Partiamo dai termini: il termine di legge per proporre ricorso è di 30 giorni. Al momento, i tempi della giustizia sono sospesi per la pandemia, e quindi il termine di 30 giorni partirà, salvo proroghe, dall’11 maggio. E’ da quel giorno che verranno conteggiati il 30 giorni previsti dalla legge.

Bisogna poi chiarire che chi ha commesso l’infrazione non risponderà anche dal punto di vista penale; le violazioni infatti sono state depenalizzate. Se commesse fino al 25 marzo è stata prevista una multa di 200 euro, mentre per le infrazioni commesse dal 26 marzo in poi, la sanzione amministrativa prevista varia da 400 a 3 mila euro, con lo sconto del 30% se si paga nei 30 giorni.

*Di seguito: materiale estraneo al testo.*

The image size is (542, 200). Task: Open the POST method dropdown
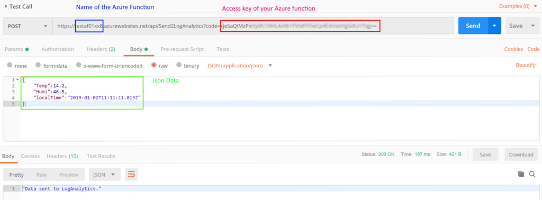point(28,26)
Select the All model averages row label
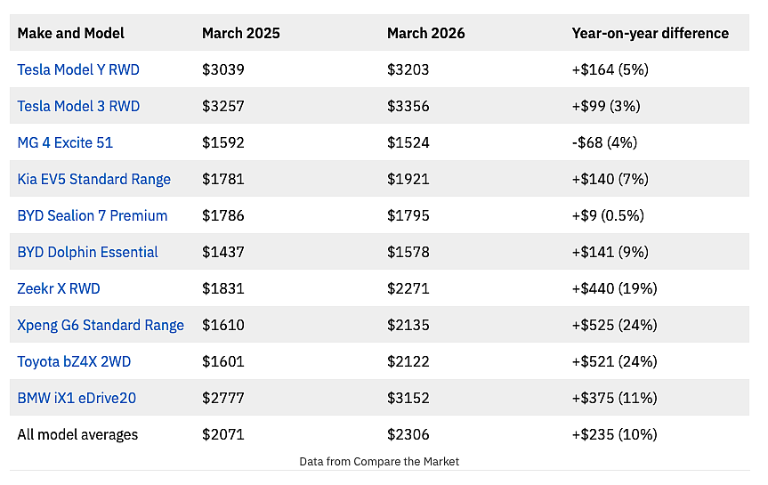This screenshot has width=768, height=485. [x=77, y=434]
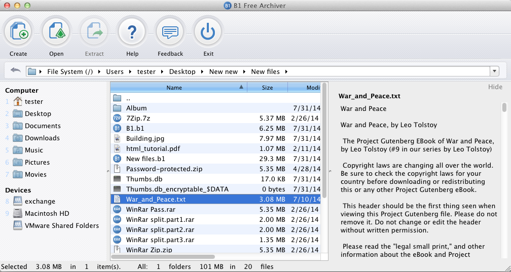The height and width of the screenshot is (272, 511).
Task: Open Macintosh HD under Devices
Action: pyautogui.click(x=47, y=213)
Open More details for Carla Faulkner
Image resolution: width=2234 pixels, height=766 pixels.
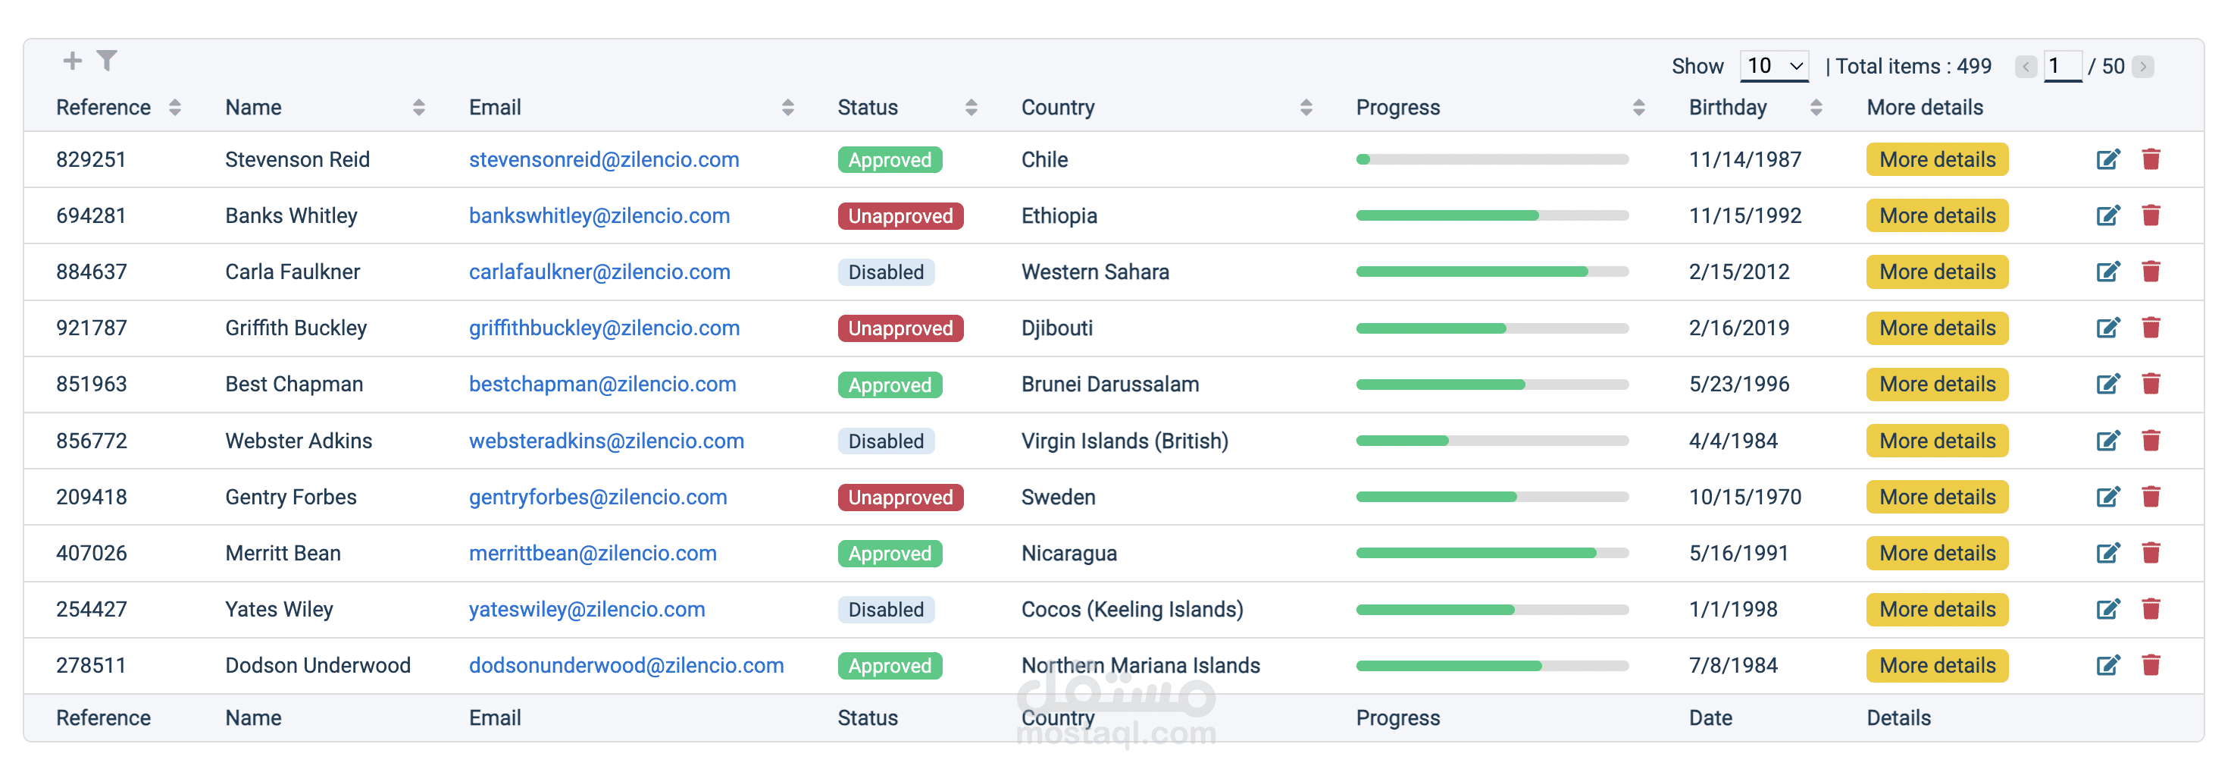point(1937,272)
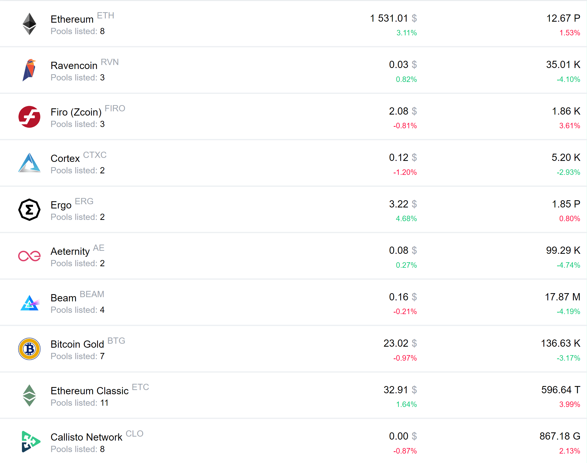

Chi invece pensa di avere ragione, può proporre ricorso contro gli atti del Comune, dei Vigili urbani, della Provincia, della Polizia provinciale, della Prefettura, dei Carabinieri, della Polizia di Stato o della Guardia di finanza. Successivamente, il ricorso può essere proposto innanzi al Giudice di Pace ma bisogna però dire che se il ricorso viene respinto, la multa raddoppia. Ci vuole quindi una certa competenza per proporre ricorso, proprio per evitare che la multa anziché essere annullata possa addirittura raddoppiare. Inoltre, per chi non paga, è prevista la notifica di un’ingiunzione di pagamento e quindi di una cartella esattoriale. Per tale ragione, è sempre meglio rivolgersi a un avvocato, anche solo per farsi dire se vi siano o meno i presupposti per il ricorso.

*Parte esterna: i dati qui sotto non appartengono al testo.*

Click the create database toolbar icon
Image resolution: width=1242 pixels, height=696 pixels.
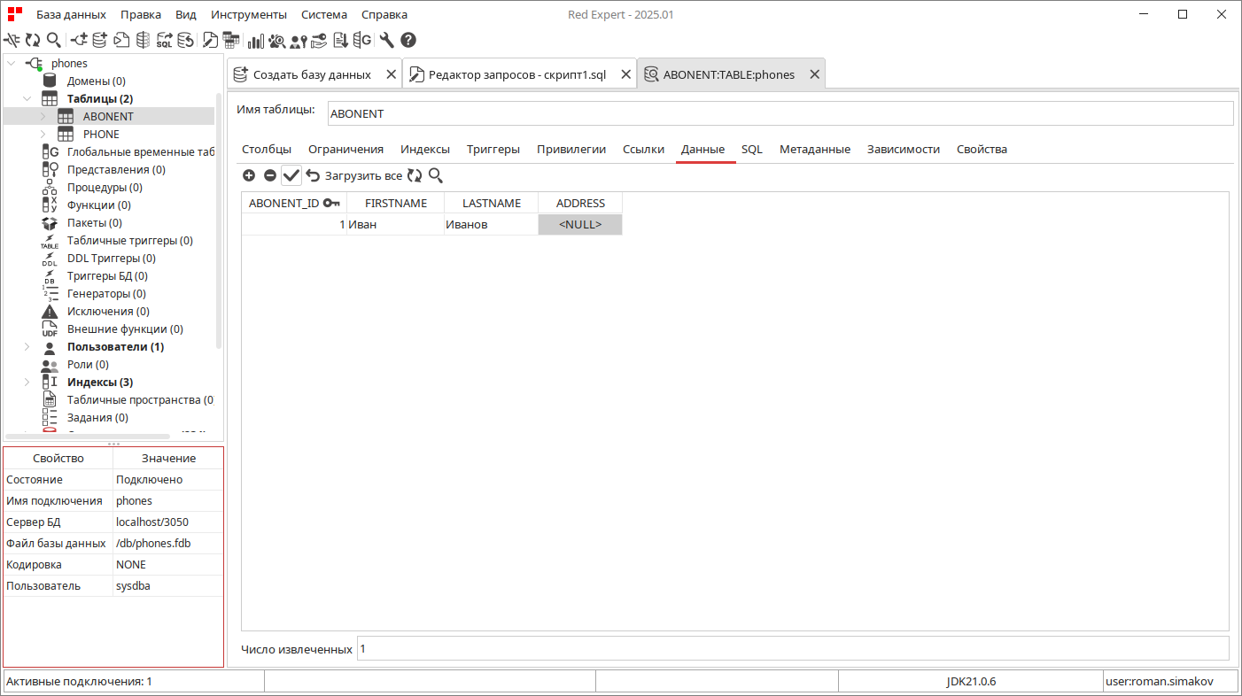[x=99, y=40]
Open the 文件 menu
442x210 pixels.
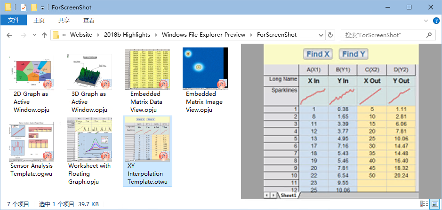pyautogui.click(x=14, y=21)
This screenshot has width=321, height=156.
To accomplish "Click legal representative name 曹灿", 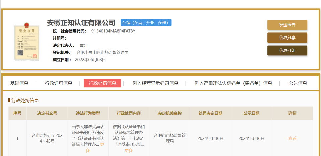I will tap(83, 45).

Vi è poi da dire che, a oggi, vi sono solo quattro motivi che giustificano lo spostamento: lavoro, urgenza, necessità e salute. Ma questi motivi, per come definiti, sono molto generici e quindi soggetti a una interpretazione dei singoli operatori di polizia. Le norme infatti sono ampie e spesso contraddittorie, ragione per cui i motivi per annullare le multe aumentano.